Unless you’ve been living under a rock – or a 10-tonne pallet of toilet roll for that matter – Covid-19 will now be a household term. With the world avidly awaiting daily updates, many of us have been struck by inertia, not wanting to move for fear of being sneezed, coughed or spluttered upon by potential germ carriers. The idea of self-isolation is beginning to sound as appealing as a five-star beach break in the Maldives.
But the World Tourism Organisation has warned against implementing travel bans unless absolutely necessary; often they are ineffective and the potential social and economic impact could be devastating.
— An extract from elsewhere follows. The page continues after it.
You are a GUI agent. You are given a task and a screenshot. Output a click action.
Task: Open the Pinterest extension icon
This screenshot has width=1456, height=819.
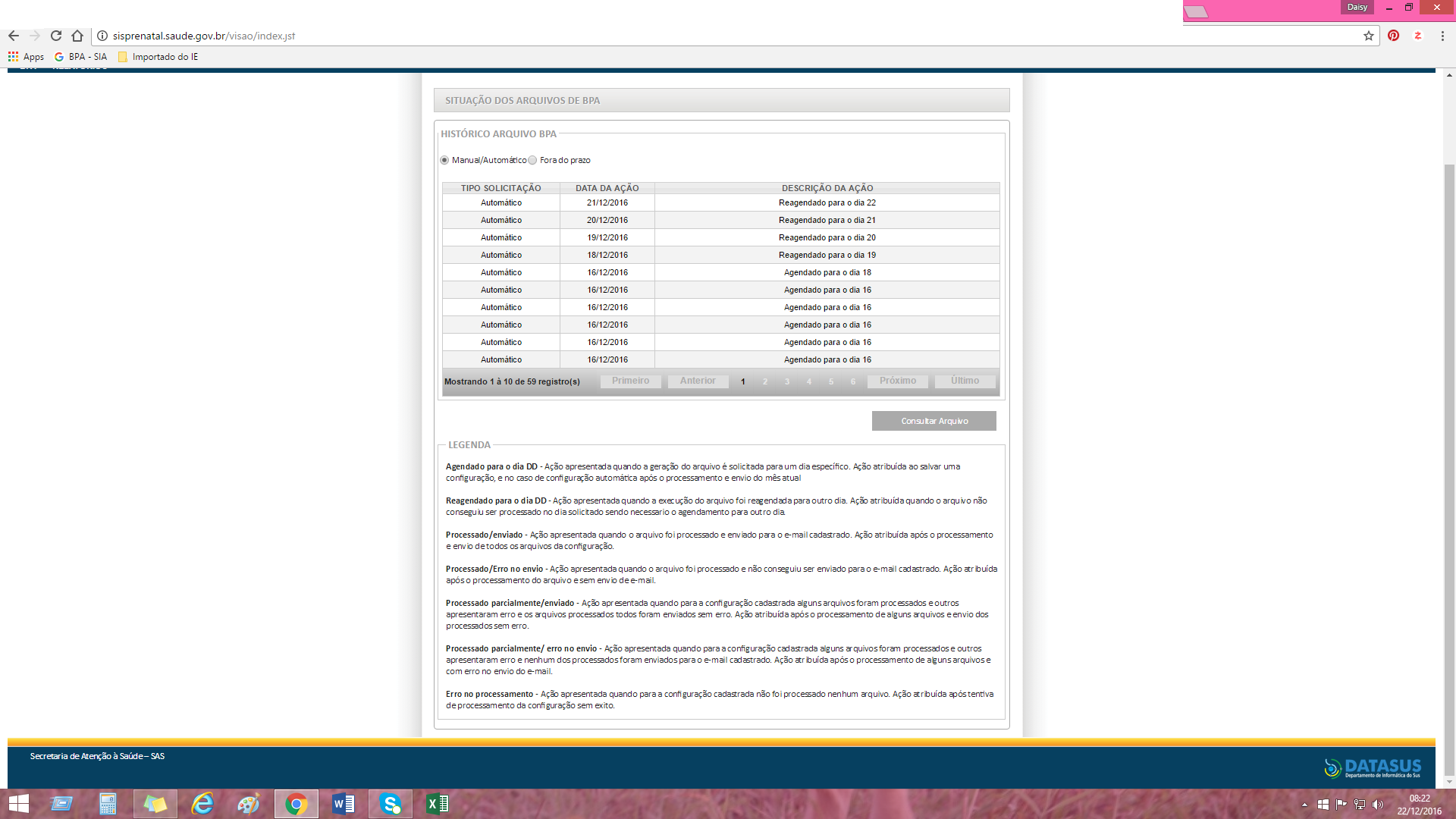coord(1394,36)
Of course, the Foreign And Commonwealth Office website is your best source of guidance for safe travel, but if you are planning a holiday in the coming weeks or months, here’s some further advice to consider. Rather than cancelling a trip altogether, and risk losing money, travellers are being encouraged to postpone their plans temporarily. Etihad, for example, has temporarily removed all date change fees for flights and holidays booked between March 8 and April 7, 2020.
Tour operator Kuoni have also fast-tracked the launch of their Kuoni Flex initiative, which offers customers the flexibility to reschedule their holiday to alternative travel dates without charge up until seven days before departure. This applies to several destinations, including Mauritius, the Maldives, Thailand, Bali, Sri Lanka, the Caribbean, Mexico and select India group departures.
Appreciating this is a fast-moving situation, Royal Caribbean International has also announced a ‘Cruise With Confidence’ policy, permitting changes in travel plans up to 48 hours before sailing. The policy (which applies to all cruises with a sailing date on or before July 31, 2020), allows guests to re-book with full credit on alternative cruises with the company in 2020 and 2021.
In terms of no-go zones, keep checking the FCO website for details. Currently, Iran, Hubei province in China and Italy have been ruled out for all but essential travel. If you booked a holiday before the FCO advice was issued, then travel insurance will cover you for unused and non-refundable travel and accommodation costs in that destination. But in the first instance, you should always approach the airline, your tour operator or your travel company for a possible refund, or to see if they will amend your itinerary, advises Chris Rolland, CEO of specialist medical travel insurance provider AllClear Travel. You will also be covered for emergency medical expenses if you contract coronavirus in a country where there was no FCO advisory at the time of departure.
“Travel insurance policies will cover emergency medical expenses and repatriation costs if treatment is needed as a result of the coronavirus,” says Rebecca Kingsley, brand manager of consumer awareness initiative, Travel Insurance Explained. “Policies may also be extended should you be unable to return on your scheduled date, due to quarantine restrictions.”
But she advises checking to find out exactly what is covered. Some policies, for example, will cover additional accommodation and food costs incurred if you are quarantined while away. She also warns that delays are often only covered on outbound (and not return) journeys, so check this too.
Right now, a holiday at home might seem like the safer option, but don’t neglect insurance cover.
“Although we have free medical care in the UK, travel insurance will cover you if you need to cancel your holiday or return home early and cannot claim back the cost from elsewhere,” says Kingsley. “In addition, some travel insurance policies will offer to cover the cost of pre-paid, non-refundable excursions and car hire, if you are unable to make your trip.”